Every year over 2000 patients are registered with life threatening melanoma and 67,000 cases of non-melanoma skin cancer are diagnosed in New Zealand alone.
We hate to get preachy on you, but if you want to have a safer, sexier, fun time in the sun this summer repeat after us, thou shall not…
1. Pursue the all over tan unless it's fake (think Super Tan)
Getting a tanned skin is just as dangerous as getting sunburnt. Well established studies indicate that those who consistently tan may be just as much at risk of skin cancer and premature aging as those who experience sunburn.
2. Not checking sunscreens for Zinc Oxide
Using sunscreen without Zinc Oxide as an active ingredient is certainly a serious sun safety sin. It’s recommended by dermatologists as a clean, broad-spectrum effective and hypo-allergenic blocker of UV radiation. Studies have also indicated that it may be one of the few active ingredients in sunscreen that doesn’t cause premature aging from the release of free-radicals in the skin.
3. Believe that UVB causes all the damage
UVA radiation makes up 95% of the rays that reach our skin from the sun. While UVA rays are less harmful than UVB, UVA may cause more damage than we think. Skin Cancer Foundation reveals that UVA contributes to and may even initiate the development of skin cancers.
4. Think the higher the SPF number the better
SPF is not an amount of protection per se. Rather; it indicates how long it will take for UVB rays to redden skin when using a sunscreen compared to how long it would take to redden without the product. Someone using a sunscreen with an SPF of 30 will take 30 times longer to redden than without the sunscreen.
5. Forget to prime the skin or reapply
Dermatologist’s best advice is to apply a thick base layer of sunscreen 15-30 minutes before going out and a second layer 15-30 minutes after initial exposure and then every 2 hours after that or as needed. By reapplying 20 minutes after initial exposure it can help to protect your skin from 60%- 85% of the UV exposure than if you only applied every 2 hours.
6. Not applying sunscreen because there is no sun
We tend to stay outside longer without sunscreen when it is overcast and researchers now believe the clouds may magnify UV radiation putting us more at risk than we think.

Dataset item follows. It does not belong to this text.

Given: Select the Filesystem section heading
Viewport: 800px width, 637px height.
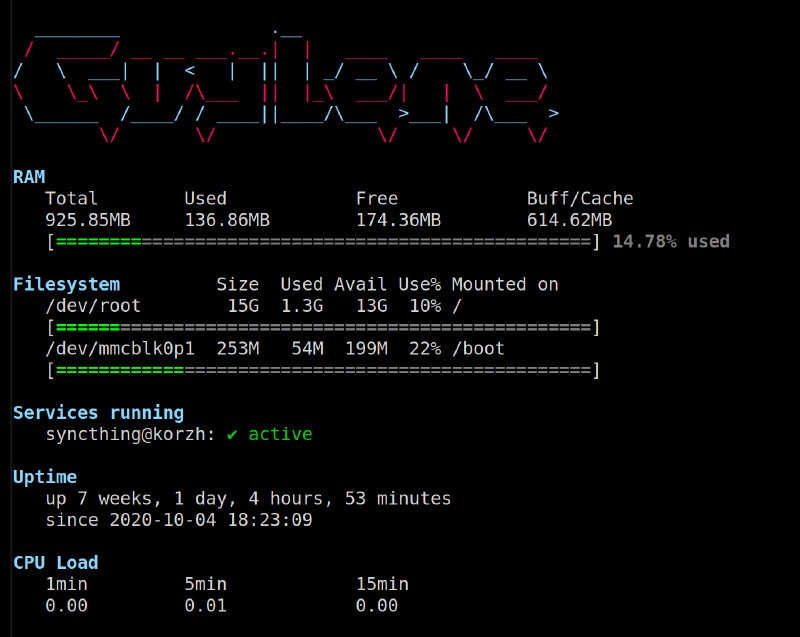Looking at the screenshot, I should (x=66, y=285).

7. Forget sunscreen on the slopes
You may already know that snow reflects up to 80% of the UV light from the sun, meaning that you are often hit by the same rays twice, But the Skin Cancer Foundation also explains that UV radiation exposure increases 4% - 5% with every 1,000 feet above sea level. If you’re 9,000 to 10,000 feet UV radiation may be 35% to 45% more intense than at sea level.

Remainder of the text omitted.